• MATERIAL SUPPLIED
————
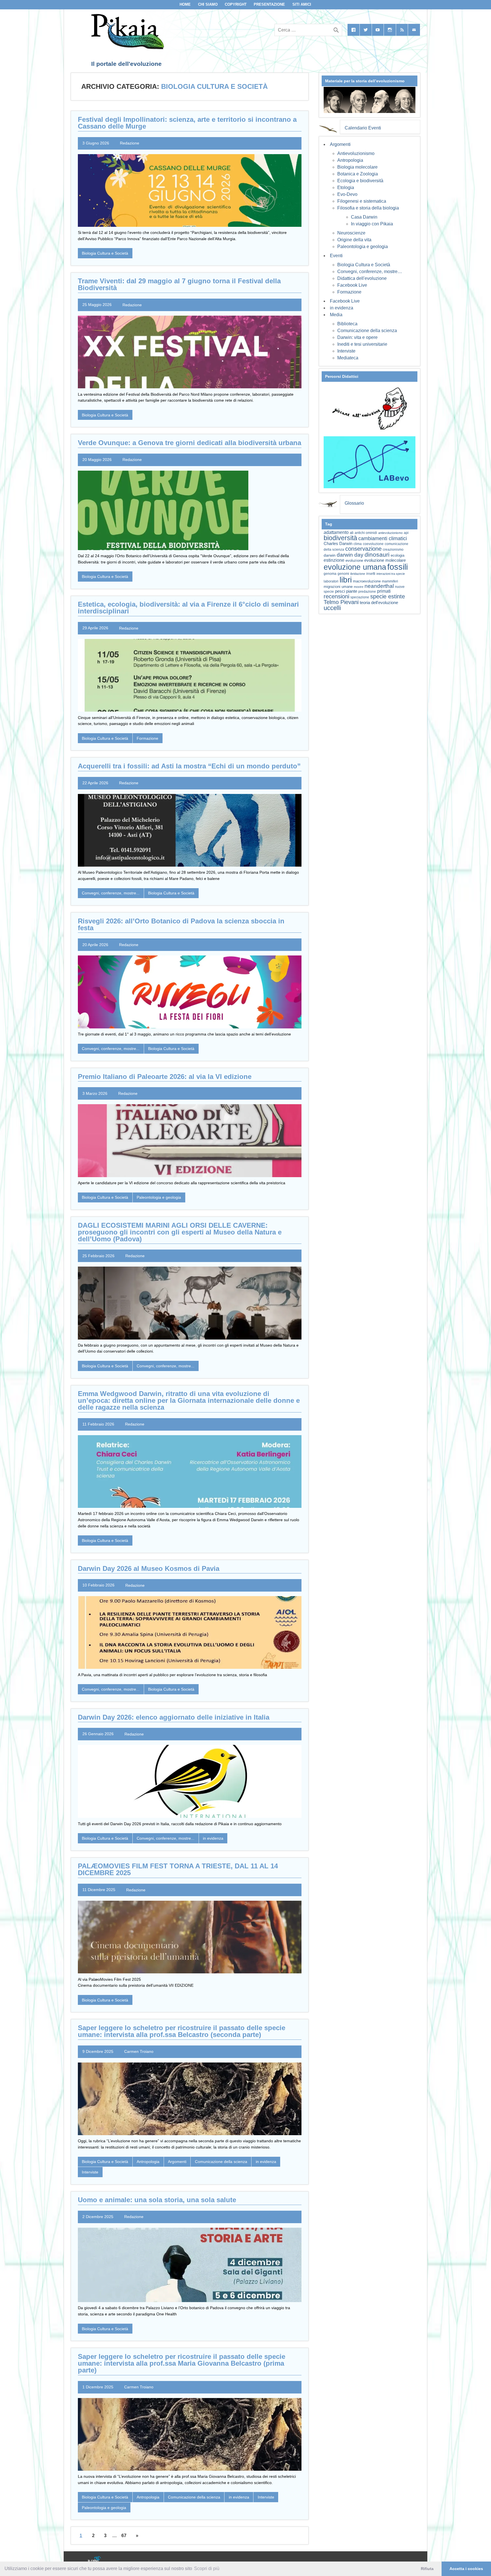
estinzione (334, 560)
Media (336, 314)
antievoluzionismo (390, 533)
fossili (397, 566)
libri (346, 579)
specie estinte (387, 596)
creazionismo (393, 549)
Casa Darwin (364, 217)
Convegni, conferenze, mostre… (369, 271)
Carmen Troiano (138, 2051)
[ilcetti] (94, 2560)
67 (123, 2535)
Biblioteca (347, 323)
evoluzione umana (355, 567)
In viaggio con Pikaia (372, 223)
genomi (343, 574)
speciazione (359, 597)
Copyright (236, 4)
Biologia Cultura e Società (105, 253)
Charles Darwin (338, 543)
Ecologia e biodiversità (360, 180)
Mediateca (347, 357)
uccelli (332, 607)
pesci (340, 591)
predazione (367, 591)
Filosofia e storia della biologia (368, 208)
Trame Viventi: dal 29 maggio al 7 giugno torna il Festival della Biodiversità (179, 284)
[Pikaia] (127, 47)
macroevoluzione (367, 581)
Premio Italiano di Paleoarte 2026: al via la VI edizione (164, 1076)
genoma (330, 573)
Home (185, 4)
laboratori (331, 581)
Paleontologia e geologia (159, 1197)
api (406, 533)
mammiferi (390, 581)
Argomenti (177, 2161)
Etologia (345, 187)
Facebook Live (352, 285)
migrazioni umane (338, 586)
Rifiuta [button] (427, 2568)
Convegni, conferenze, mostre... (111, 893)
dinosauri (377, 554)
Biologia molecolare (357, 167)
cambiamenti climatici (382, 538)
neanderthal (379, 586)
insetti (370, 574)
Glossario (354, 503)
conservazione (363, 549)
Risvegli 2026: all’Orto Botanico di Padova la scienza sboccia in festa (181, 924)
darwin (330, 555)
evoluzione (354, 560)
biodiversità (340, 538)
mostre (358, 586)
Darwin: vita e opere (357, 337)
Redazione (129, 143)
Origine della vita (354, 239)
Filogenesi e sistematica (361, 201)
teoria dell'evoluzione (379, 602)
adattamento (336, 532)
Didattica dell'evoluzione (362, 278)
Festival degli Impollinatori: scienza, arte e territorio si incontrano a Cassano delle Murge (187, 123)
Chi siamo (208, 4)
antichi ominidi (366, 533)
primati (384, 591)
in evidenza (213, 1838)
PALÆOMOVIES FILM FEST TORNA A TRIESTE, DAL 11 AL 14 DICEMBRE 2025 (178, 1869)
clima (357, 544)
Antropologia (148, 2161)
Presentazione (269, 4)
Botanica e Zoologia (357, 173)
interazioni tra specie (390, 573)
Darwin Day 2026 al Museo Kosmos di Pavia (148, 1568)
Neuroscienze (351, 232)
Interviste (90, 2172)
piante (351, 591)
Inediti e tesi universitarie (362, 344)
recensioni (336, 596)
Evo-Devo (347, 194)
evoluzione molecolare (385, 560)
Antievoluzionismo (356, 153)
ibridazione (357, 573)
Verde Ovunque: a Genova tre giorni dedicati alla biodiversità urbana (189, 443)
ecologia (397, 555)
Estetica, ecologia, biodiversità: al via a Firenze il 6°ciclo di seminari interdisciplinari (188, 607)
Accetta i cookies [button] (466, 2568)
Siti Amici (301, 4)
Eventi (336, 255)
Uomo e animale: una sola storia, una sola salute (157, 2200)
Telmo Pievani (341, 602)
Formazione (147, 738)
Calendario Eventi (363, 127)
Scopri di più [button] (206, 2568)
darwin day (350, 555)
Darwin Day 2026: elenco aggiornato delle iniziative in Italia (173, 1717)
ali (351, 533)
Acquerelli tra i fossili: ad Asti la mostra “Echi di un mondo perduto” (189, 766)
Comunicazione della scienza (221, 2161)
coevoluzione (373, 544)
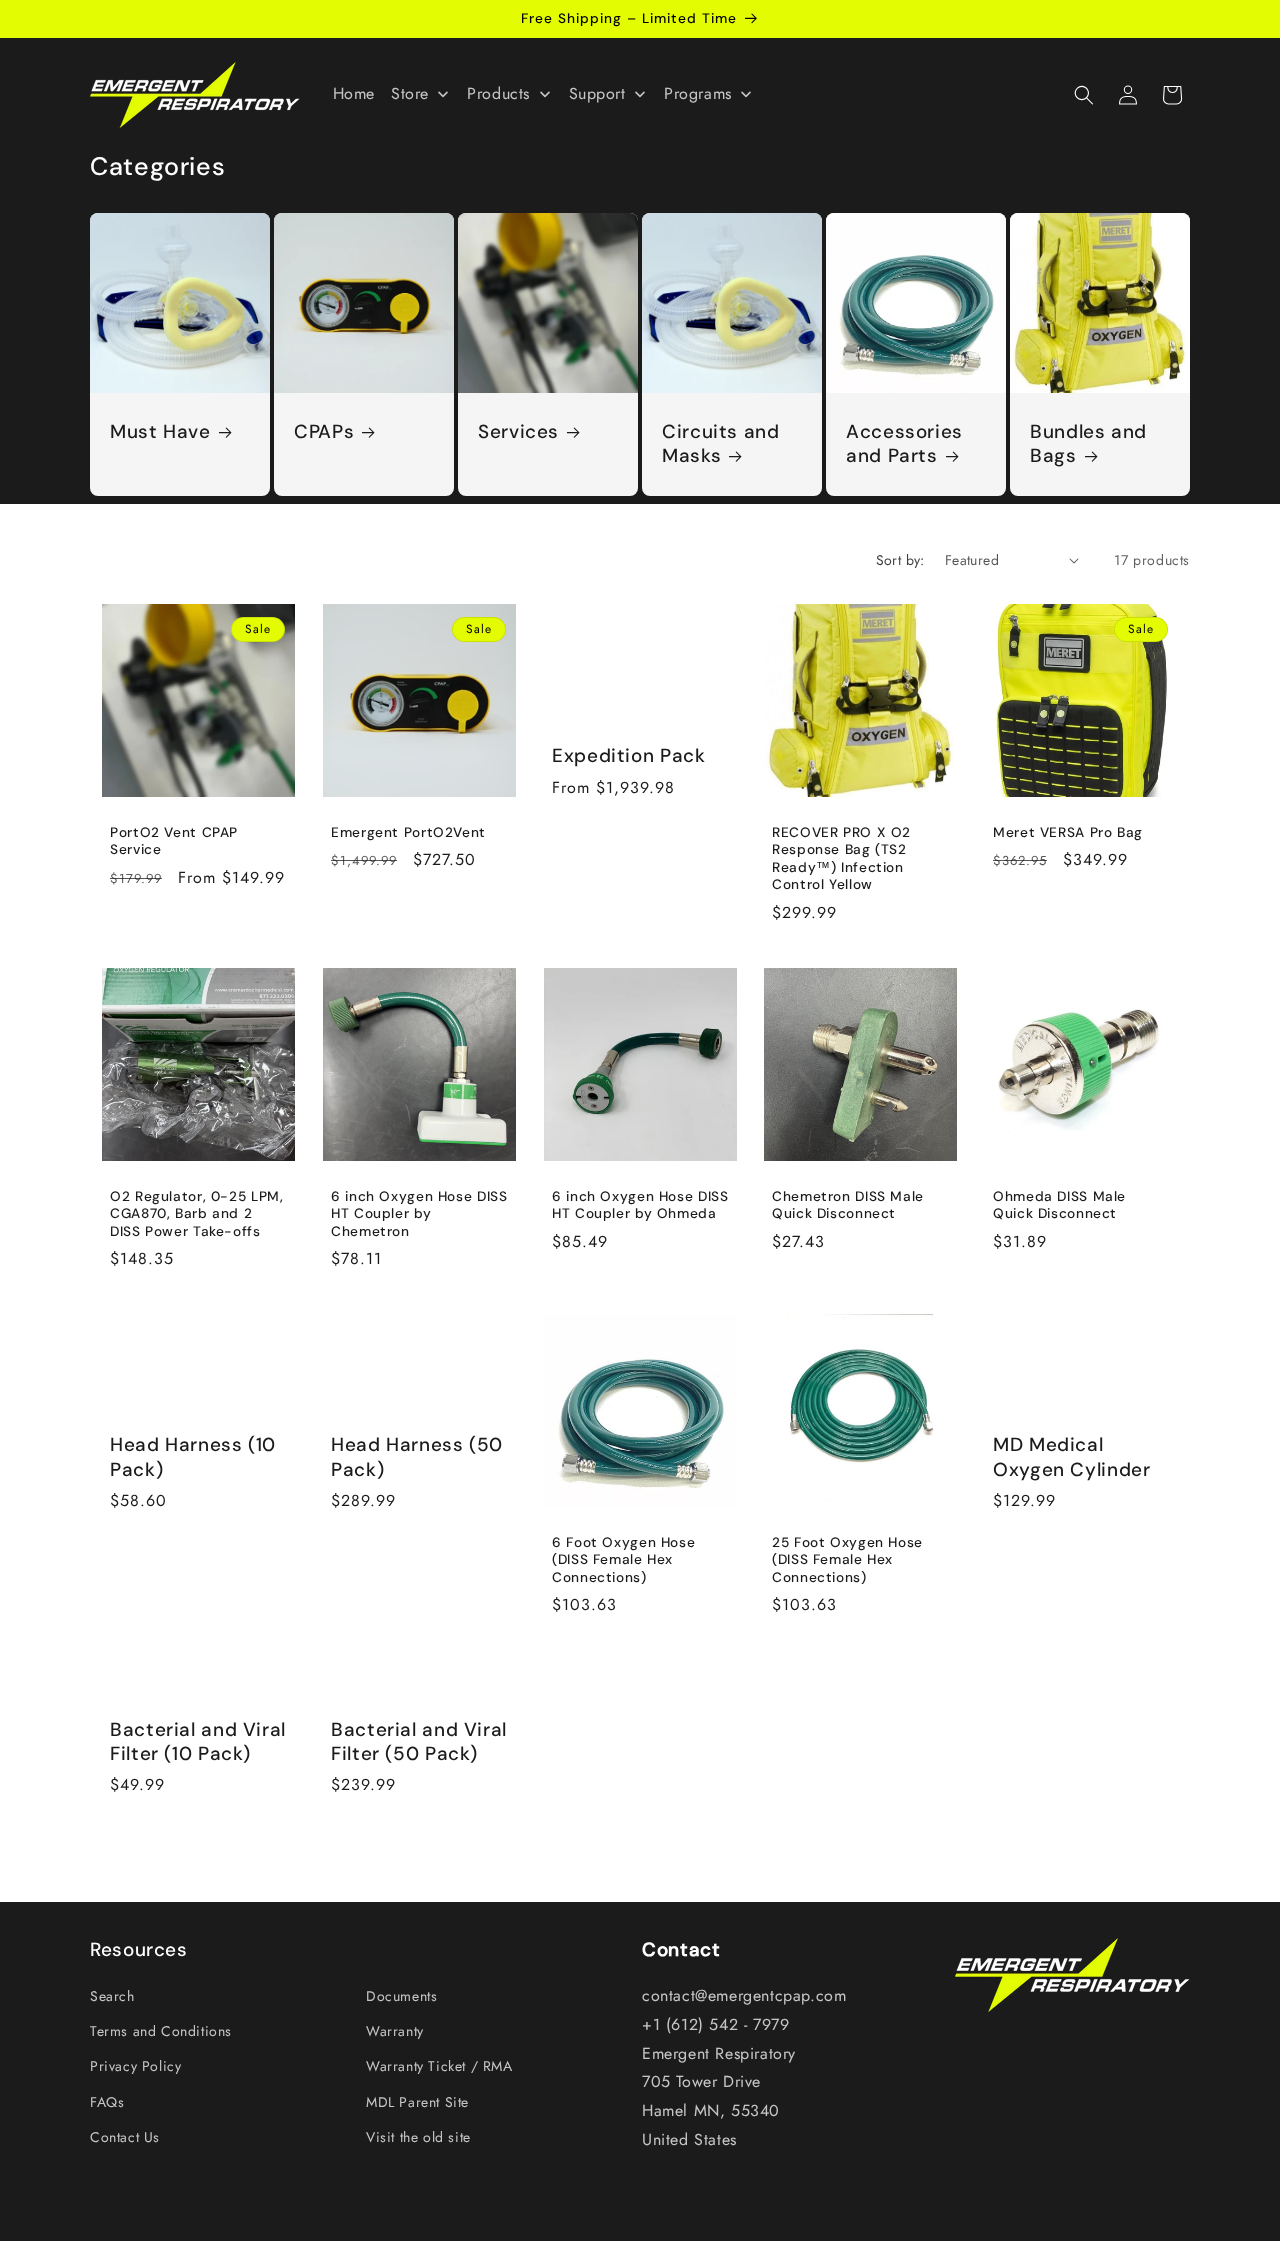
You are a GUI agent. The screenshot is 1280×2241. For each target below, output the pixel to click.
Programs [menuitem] (698, 93)
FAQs (107, 2102)
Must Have (160, 432)
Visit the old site (418, 2137)
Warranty (395, 2031)
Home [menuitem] (354, 93)
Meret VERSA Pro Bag (1068, 832)
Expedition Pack (628, 756)
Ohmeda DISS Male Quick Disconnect (1059, 1205)
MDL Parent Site (417, 2102)
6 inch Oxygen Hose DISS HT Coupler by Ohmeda (640, 1205)
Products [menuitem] (498, 93)
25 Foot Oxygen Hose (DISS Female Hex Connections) (847, 1560)
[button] (1084, 95)
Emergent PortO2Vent (408, 832)
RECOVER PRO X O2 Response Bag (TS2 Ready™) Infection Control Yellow (841, 859)
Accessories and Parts (904, 444)
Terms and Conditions (161, 2031)
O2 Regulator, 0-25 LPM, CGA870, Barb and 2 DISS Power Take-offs (197, 1214)
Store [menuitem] (410, 93)
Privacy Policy (135, 2066)
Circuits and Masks (721, 444)
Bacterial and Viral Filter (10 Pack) (198, 1741)
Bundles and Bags (1088, 444)
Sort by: (900, 560)
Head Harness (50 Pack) (417, 1458)
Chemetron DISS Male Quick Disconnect (848, 1205)
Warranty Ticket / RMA (439, 2066)
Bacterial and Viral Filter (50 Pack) (419, 1741)
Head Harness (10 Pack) (193, 1458)
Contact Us (125, 2137)
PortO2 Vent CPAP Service (174, 841)
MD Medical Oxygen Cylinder (1071, 1458)
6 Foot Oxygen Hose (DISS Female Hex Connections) (623, 1560)
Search (112, 1996)
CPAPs (324, 432)
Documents (401, 1996)
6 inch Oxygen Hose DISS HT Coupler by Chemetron (419, 1214)
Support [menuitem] (597, 93)
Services (518, 432)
————
• AIM OF THE EXERCISE
Without including any images, output the data exactly as given.

• SOLUTION BELOW
estinzione (334, 560)
Media (336, 314)
antievoluzionismo (390, 533)
fossili (397, 566)
libri (346, 579)
specie estinte (387, 596)
creazionismo (393, 549)
Casa Darwin (364, 217)
Convegni, conferenze, mostre… (369, 271)
Carmen Troiano (138, 2051)
[ilcetti] (94, 2560)
67 (123, 2535)
Biblioteca (347, 323)
evoluzione umana (355, 567)
In viaggio con Pikaia (372, 223)
genomi (343, 574)
speciazione (359, 597)
Copyright (236, 4)
Biologia Cultura e Società (105, 253)
Charles Darwin (338, 543)
Ecologia e biodiversità (360, 180)
Mediateca (347, 357)
uccelli (332, 607)
pesci (340, 591)
predazione (367, 591)
Filosofia e storia della biologia (368, 208)
Trame Viventi: dal 29 maggio al 7 giugno torna il Festival della Biodiversità (179, 284)
[Pikaia] (127, 47)
macroevoluzione (367, 581)
Premio Italiano di Paleoarte 2026: al via la VI edizione (164, 1076)
genoma (330, 573)
Home (185, 4)
laboratori (331, 581)
Paleontologia e geologia (159, 1197)
api (406, 533)
mammiferi (390, 581)
Argomenti (177, 2161)
Etologia (345, 187)
Facebook Live (352, 285)
migrazioni umane (338, 586)
Rifiuta [button] (427, 2568)
Convegni, conferenze, mostre... (111, 893)
dinosauri (377, 554)
Biologia molecolare (357, 167)
cambiamenti climatici (382, 538)
neanderthal (379, 586)
insetti (370, 574)
Glossario (354, 503)
conservazione (363, 549)
Risvegli 2026: all’Orto Botanico di Padova la scienza sboccia in festa (181, 924)
darwin (330, 555)
evoluzione (354, 560)
biodiversità (340, 538)
mostre (358, 586)
Darwin: vita e opere (357, 337)
Redazione (129, 143)
Origine della vita (354, 239)
Filogenesi e sistematica (361, 201)
teoria dell'evoluzione (379, 602)
adattamento (336, 532)
Didattica dell'evoluzione (362, 278)
Festival degli Impollinatori: scienza, arte e territorio si incontrano a Cassano delle Murge (187, 123)
Chi siamo (208, 4)
antichi ominidi (366, 533)
primati (384, 591)
in evidenza (213, 1838)
PALÆOMOVIES FILM FEST TORNA A TRIESTE, DAL 11 AL 14 DICEMBRE 2025 (178, 1869)
clima (357, 544)
Antropologia (148, 2161)
Presentazione (269, 4)
Botanica e Zoologia (357, 173)
interazioni tra specie (390, 573)
Darwin Day 2026 al Museo Kosmos di Pavia (148, 1568)
Neuroscienze (351, 232)
Interviste (90, 2172)
piante (351, 591)
Inediti e tesi universitarie (362, 344)
recensioni (336, 596)
Evo-Devo (347, 194)
evoluzione molecolare (385, 560)
Antievoluzionismo (356, 153)
ibridazione (357, 573)
Verde Ovunque: a Genova tre giorni dedicati alla biodiversità urbana (189, 443)
ecologia (397, 555)
Estetica, ecologia, biodiversità: al via a Firenze il 6°ciclo di seminari interdisciplinari (188, 607)
Accetta i cookies [button] (466, 2568)
Siti Amici (301, 4)
Eventi (336, 255)
Uomo e animale: una sola storia, una sola salute (157, 2200)
Telmo Pievani (341, 602)
Formazione (147, 738)
Calendario Eventi (363, 127)
Scopri di più [button] (206, 2568)
darwin day (350, 555)
Darwin Day 2026: elenco aggiornato delle iniziative in Italia (173, 1717)
ali (351, 533)
Acquerelli tra i fossili: ad Asti la mostra “Echi di un mondo perduto” (189, 766)
Comunicazione della scienza (221, 2161)
coevoluzione (373, 544)
You are a GUI agent. The screenshot is 1280×2241. For each target below, output the pixel to click.
Programs [menuitem] (698, 93)
FAQs (107, 2102)
Must Have (160, 432)
Visit the old site (418, 2137)
Warranty (395, 2031)
Home [menuitem] (354, 93)
Meret VERSA Pro Bag (1068, 832)
Expedition Pack (628, 756)
Ohmeda DISS Male Quick Disconnect (1059, 1205)
MDL Parent Site (417, 2102)
6 inch Oxygen Hose DISS HT Coupler by Ohmeda (640, 1205)
Products [menuitem] (498, 93)
25 Foot Oxygen Hose (DISS Female Hex Connections) (847, 1560)
[button] (1084, 95)
Emergent PortO2Vent (408, 832)
RECOVER PRO X O2 Response Bag (TS2 Ready™) Infection Control Yellow (841, 859)
Accessories and Parts (904, 444)
Terms and Conditions (161, 2031)
O2 Regulator, 0-25 LPM, CGA870, Barb and 2 DISS Power Take-offs (197, 1214)
Store [menuitem] (410, 93)
Privacy Policy (135, 2066)
Circuits and Masks (721, 444)
Bacterial and Viral Filter (10 Pack) (198, 1741)
Bundles and Bags (1088, 444)
Sort by: (900, 560)
Head Harness (50 Pack) (417, 1458)
Chemetron DISS Male Quick Disconnect (848, 1205)
Warranty Ticket / RMA (439, 2066)
Bacterial and Viral Filter (50 Pack) (419, 1741)
Head Harness (10 Pack) (193, 1458)
Contact Us (125, 2137)
PortO2 Vent CPAP Service (174, 841)
MD Medical Oxygen Cylinder (1071, 1458)
6 Foot Oxygen Hose (DISS Female Hex Connections) (623, 1560)
Search (112, 1996)
CPAPs (324, 432)
Documents (401, 1996)
6 inch Oxygen Hose DISS HT Coupler by Chemetron (419, 1214)
Support [menuitem] (597, 93)
Services (518, 432)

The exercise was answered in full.